START PROVIDED PASSAGE

381 F. Supp. 3d 416
E.D. Pa.2019Background
- Plaintiffs (several Phoenix/Excellence entities) sued Teva and certain officers/directors alleging securities fraud and related state-law claims arising from Teva’s U.S. generic-drug business and alleged price‑hiking scheme.
- Multiple related securities actions against Teva were filed earlier in various districts and were consolidated in the District of Connecticut as Ontario Teachers' Pension Plan Board v. Teva.
- Several other actions (including transfers from California and Ohio) had already been coordinated or stayed in Connecticut.
- Defendants moved to transfer this later-filed Pennsylvania action to the District of Connecticut under the first-filed rule or, alternatively, 28 U.S.C. § 1404(a).
- The Court found substantial overlap in parties, claims, allegations, class periods, and theories (e.g., a "Price-Hike Strategy"), and concluded transfer would avoid duplicative litigation and inconsistent rulings.
- Court ordered transfer to the District of Connecticut under the first-filed rule, alternatively under § 1404(a).

END PROVIDED PASSAGE

▶ **EXERCISES**:
**A)** In the case summary, can you change the part from "- Multiple related" to "Board v. Teva." so that "consolidated" becomes "combined"?
**B)** What does the Teva case summary say, in two sentences?
**C)** Could you continue the Teva case summary from where it stops?

START DATASET CONTENT

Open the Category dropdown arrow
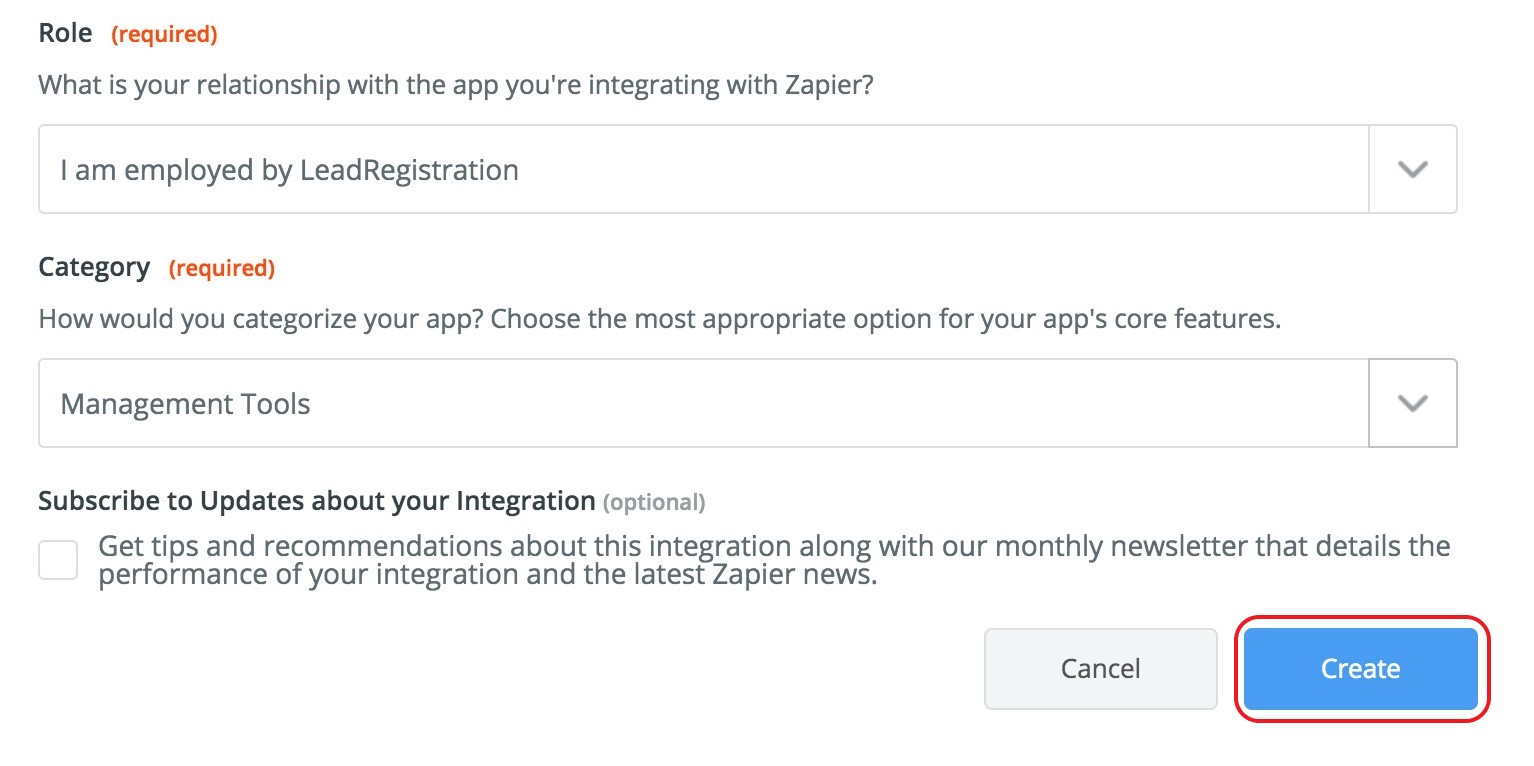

END DATASET CONTENT
START DATASET CONTENT

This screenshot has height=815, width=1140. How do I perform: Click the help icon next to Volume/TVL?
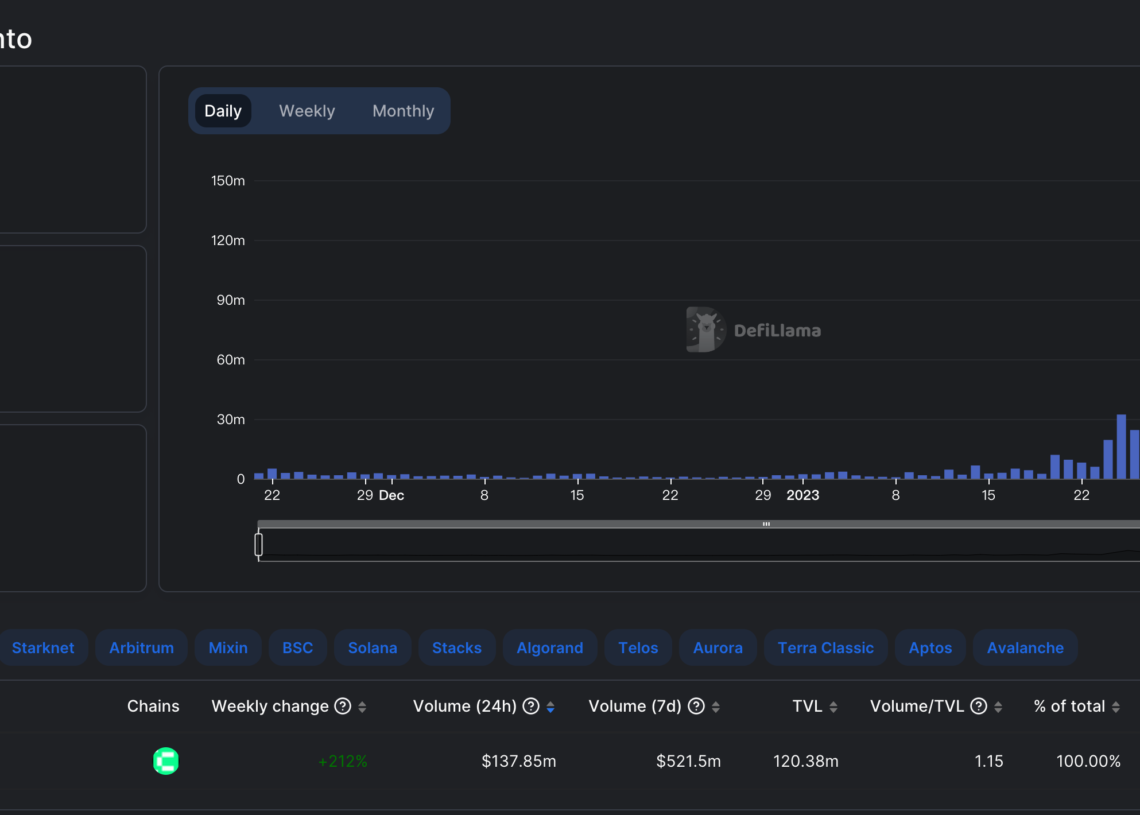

END DATASET CONTENT
START DATASET CONTENT

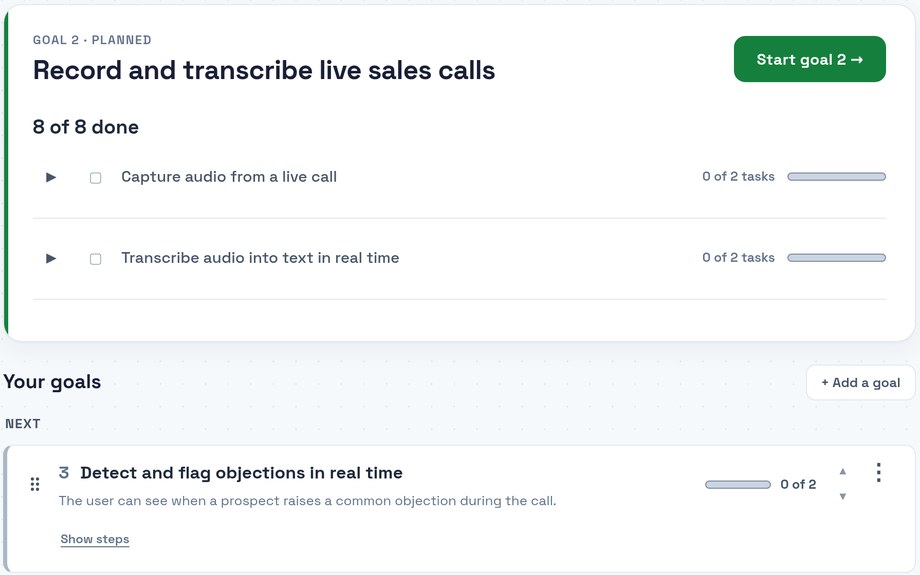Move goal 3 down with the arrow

END DATASET CONTENT

▶ **OUTPUTS FOR THE TASKS**:
**A)**
- Multiple related securities actions against Teva were filed earlier in various districts and were combined in the District of Connecticut as Ontario Teachers' Pension Plan Board v. Teva.

**B)** Several Phoenix/Excellence entities sued Teva and certain officers and directors in a later-filed Pennsylvania action, alleging securities fraud and related state-law claims arising from an alleged price-hiking scheme in Teva's U.S. generic-drug business. Because the case substantially overlapped with earlier securities actions consolidated in the District of Connecticut, the Court transferred it there under the first-filed rule, or alternatively under 28 U.S.C. § 1404(a), to avoid duplicative litigation and inconsistent rulings.

**C)**
Issues
| Issue | Plaintiff's Argument | Defendant's Argument | Held |
|---|---|---|---|
| Applicability of the first-filed rule | This case is not truly duplicative of Ontario Teachers' and thus rule should not apply | Ontario Teachers' was filed earlier and substantially overlaps in subject matter, parties, claims, and theories | First-filed rule applies; transfer ordered |
| Whether rare/extraordinary circumstances bar transfer | Plaintiffs suggested potential concerns (e.g., differing statutes) but did not show bad faith or forum shopping | No bad faith; defendants did not engage in forum shopping; transfer consistent with comity | No extraordinary circumstances; first-filed rule not displaced |
| Transferability under 28 U.S.C. § 1404(a) (convenience/in interests of justice) | Plaintiff’s chosen forum (E.D. Pa.) is entitled to deference; Pennsylvania claims may be at risk under SLUSA if moved | Transfer promotes convenience, avoids duplicative discovery, and furthers judicial efficiency; SLUSA concern irrelevant to transferability | § 1404(a) transfer appropriate; Jumara factors favor transfer |
| Whether SLUSA preemption prevents transfer | Argued CT transferee may later dismiss Pennsylvania claims as SLUSA-covered | Transfer permitted because § 1404(a) requires only that suit could have been brought in transferee at filing; SLUSA is post‑filing issue | SLUSA risk does not defeat transfer; transfer still proper |
Key Cases Cited
- E.E.O.C. v. Univ. of Pa., 850 F.2d 969 (3d Cir. 1988) (first-filed rule promotes comity and avoids duplicative litigation)
- Chavez v. Dole Food Co., Inc., 836 F.3d 205 (3d Cir. 2016) (first-filed rule requires flexible, equitable application)
- Jumara v. State Farm Ins. Co., 55 F.3d 873 (3d Cir. 1995) (sets private and public factors for § 1404(a) transfer analysis)
- Van Dusen v. Barrack, 376 U.S. 612 (1964) (§ 1404(a) enacted to prevent waste and protect parties/witnesses from unnecessary inconvenience)
- Continental Grain Co. v. Barge FBL-585, 364 U.S. 19 (1960) (transfer to avoid waste and duplicative litigation)
- Shutte v. Armco Steel Corp., 431 F.2d 22 (3d Cir. 1970) (plaintiff's venue choice given weight in transfer analysis)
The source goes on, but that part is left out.